_EXERCISE OBJECTIVE:_ Show each line of the items below that contains the string "Inicio". Case counts.

_RECORD EXTRACTS:_
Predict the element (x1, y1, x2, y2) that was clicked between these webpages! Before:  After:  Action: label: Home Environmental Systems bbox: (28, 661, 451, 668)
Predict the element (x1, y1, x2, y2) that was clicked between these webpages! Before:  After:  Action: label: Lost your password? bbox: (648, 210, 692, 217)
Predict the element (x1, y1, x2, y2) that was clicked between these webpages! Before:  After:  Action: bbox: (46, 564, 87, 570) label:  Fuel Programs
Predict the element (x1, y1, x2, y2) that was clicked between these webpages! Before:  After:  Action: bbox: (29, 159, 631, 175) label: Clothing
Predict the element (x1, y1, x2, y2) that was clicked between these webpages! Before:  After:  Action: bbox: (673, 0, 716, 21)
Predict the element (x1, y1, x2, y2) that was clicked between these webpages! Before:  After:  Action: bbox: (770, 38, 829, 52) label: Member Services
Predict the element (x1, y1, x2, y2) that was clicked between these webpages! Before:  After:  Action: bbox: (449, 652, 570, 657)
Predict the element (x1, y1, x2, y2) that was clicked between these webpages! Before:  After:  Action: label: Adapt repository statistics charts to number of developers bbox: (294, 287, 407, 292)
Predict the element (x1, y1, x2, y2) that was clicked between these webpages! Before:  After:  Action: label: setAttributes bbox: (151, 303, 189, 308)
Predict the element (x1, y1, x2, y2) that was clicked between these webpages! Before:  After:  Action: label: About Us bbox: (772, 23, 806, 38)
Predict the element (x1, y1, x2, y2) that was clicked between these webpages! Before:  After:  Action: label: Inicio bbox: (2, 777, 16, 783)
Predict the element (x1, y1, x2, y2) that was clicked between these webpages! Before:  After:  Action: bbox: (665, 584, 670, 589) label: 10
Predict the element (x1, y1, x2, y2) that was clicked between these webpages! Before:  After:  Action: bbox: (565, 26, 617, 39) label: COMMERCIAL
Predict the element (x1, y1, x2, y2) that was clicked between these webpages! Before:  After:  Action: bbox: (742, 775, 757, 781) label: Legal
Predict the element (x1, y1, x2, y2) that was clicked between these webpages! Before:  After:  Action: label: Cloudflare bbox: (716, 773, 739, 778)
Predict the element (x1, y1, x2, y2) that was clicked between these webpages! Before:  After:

_OUTPUT BELOW:_
Predict the element (x1, y1, x2, y2) that was clicked between these webpages! Before:  After:  Action: label: Inicio bbox: (2, 777, 16, 783)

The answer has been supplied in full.